DIRECTIONS =
The answer must be an exact copy of the lines from the one containing "The width and" through the end of the records, with the pictures left out.

DATA LISTING =
-=-=-=-=-
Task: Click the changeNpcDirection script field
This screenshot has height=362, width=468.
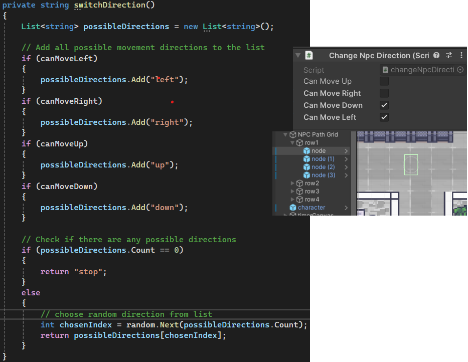Action: coord(421,70)
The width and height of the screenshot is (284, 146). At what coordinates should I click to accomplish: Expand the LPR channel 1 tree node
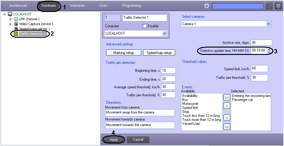pos(10,19)
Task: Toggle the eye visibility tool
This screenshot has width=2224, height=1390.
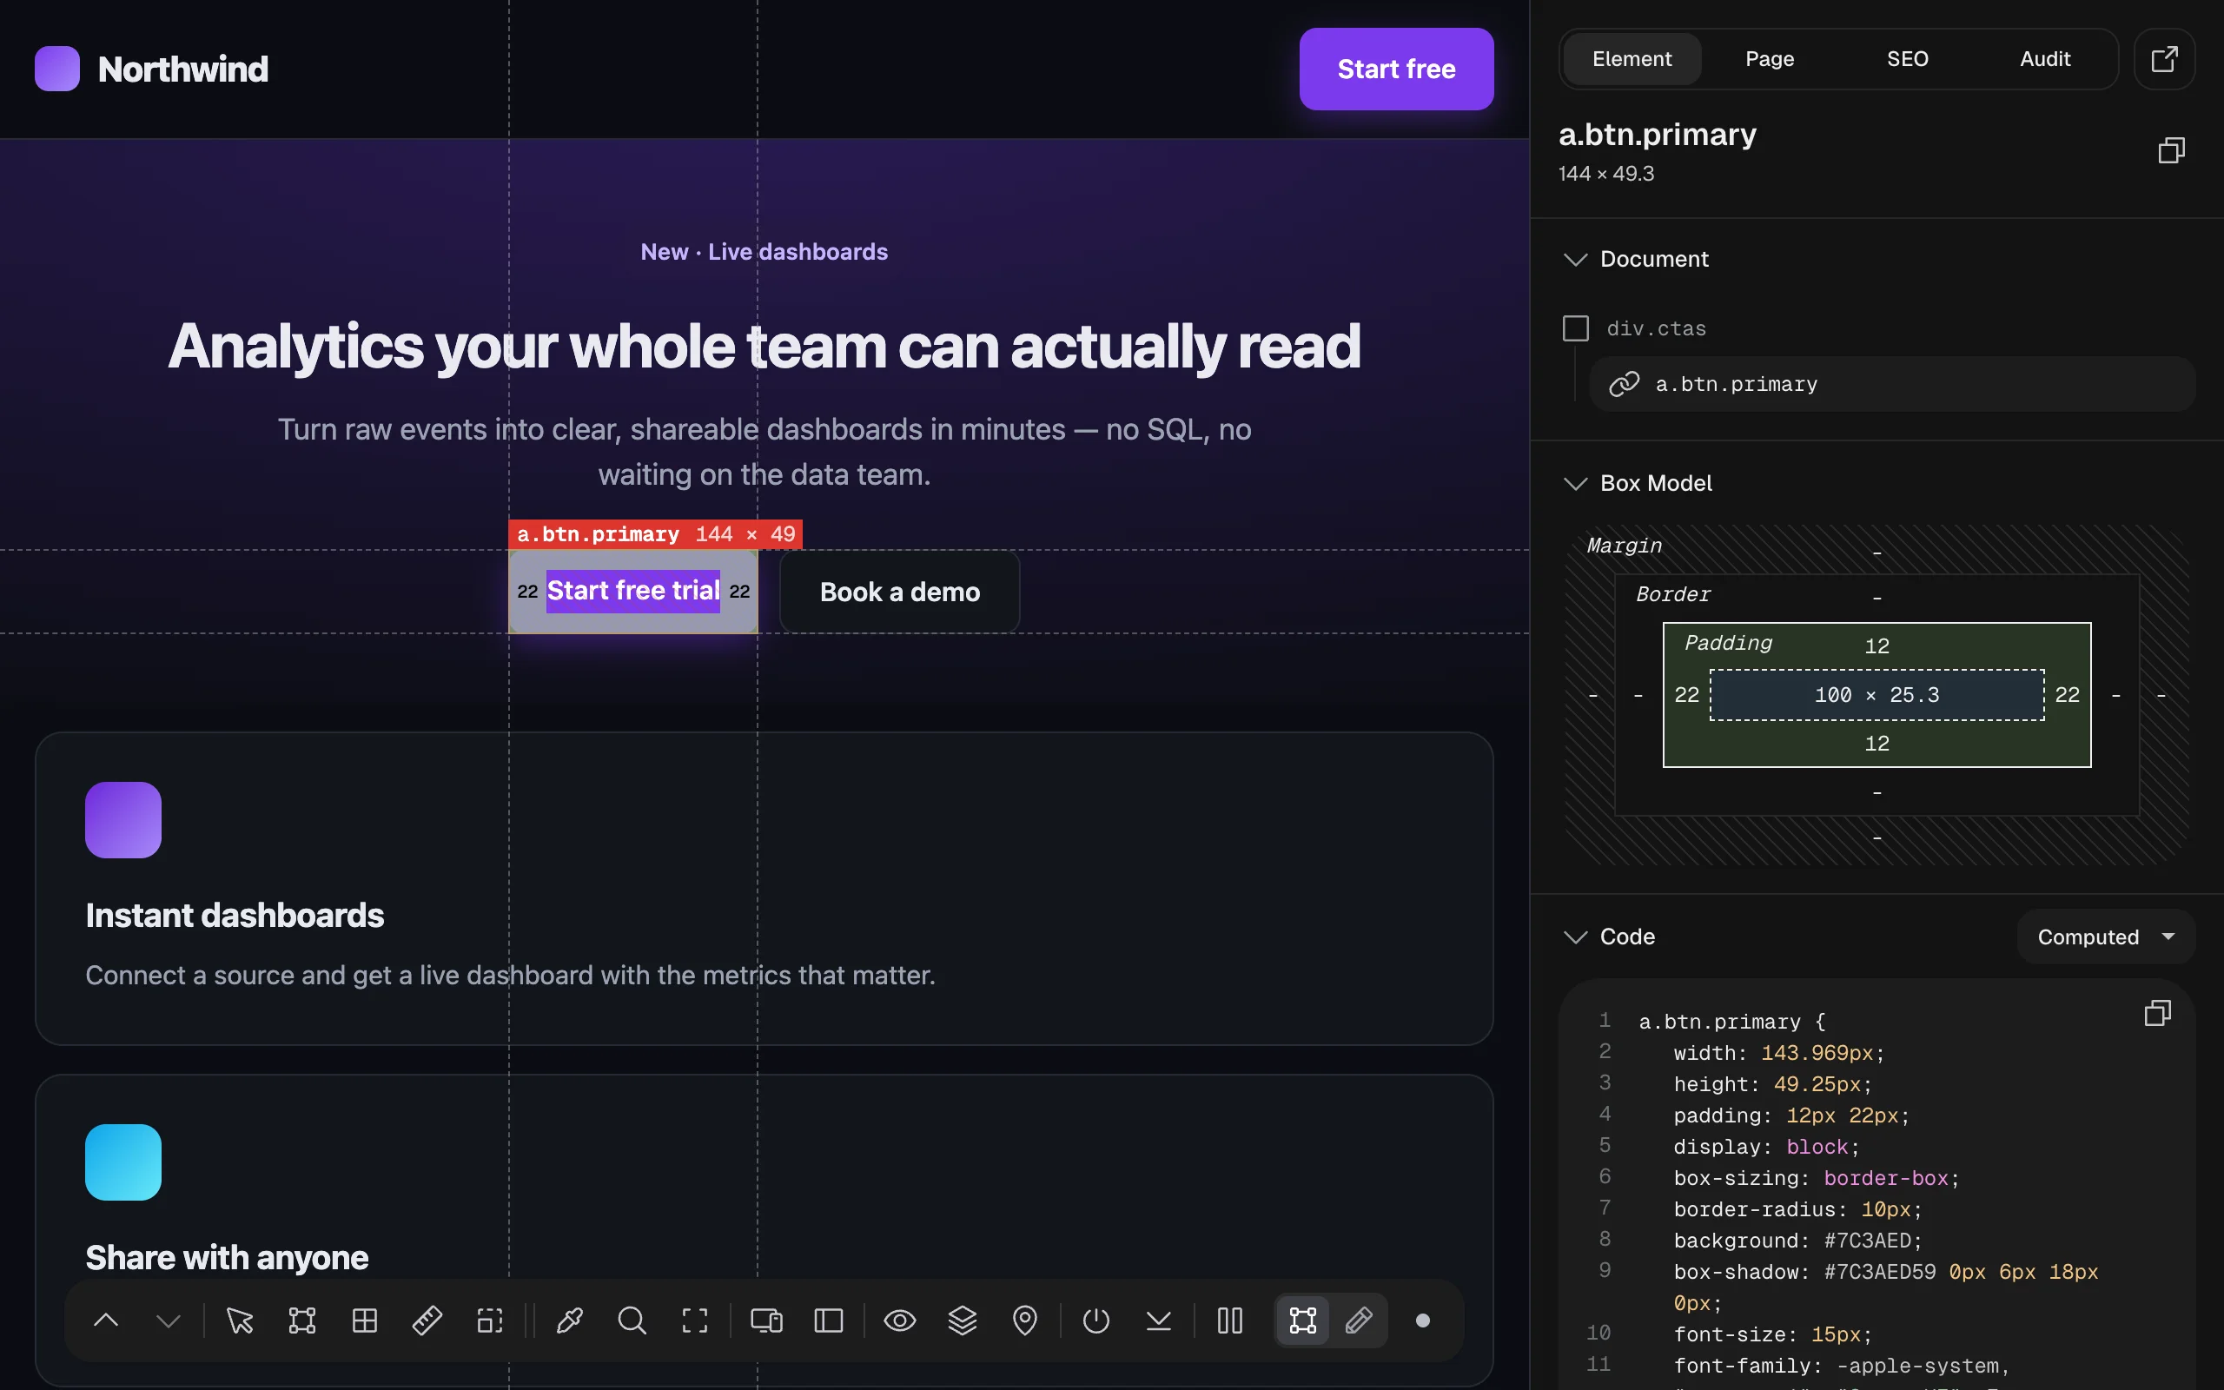Action: click(900, 1321)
-=-=-=-=-
TASK OUTPUT =
The width and height of the screenshot is (284, 146). At what coordinates should I click to accomplish: Expand the LPR channel 1 tree node
pos(10,19)
Task: Toggle the eye visibility tool
This screenshot has width=2224, height=1390.
Action: click(900, 1321)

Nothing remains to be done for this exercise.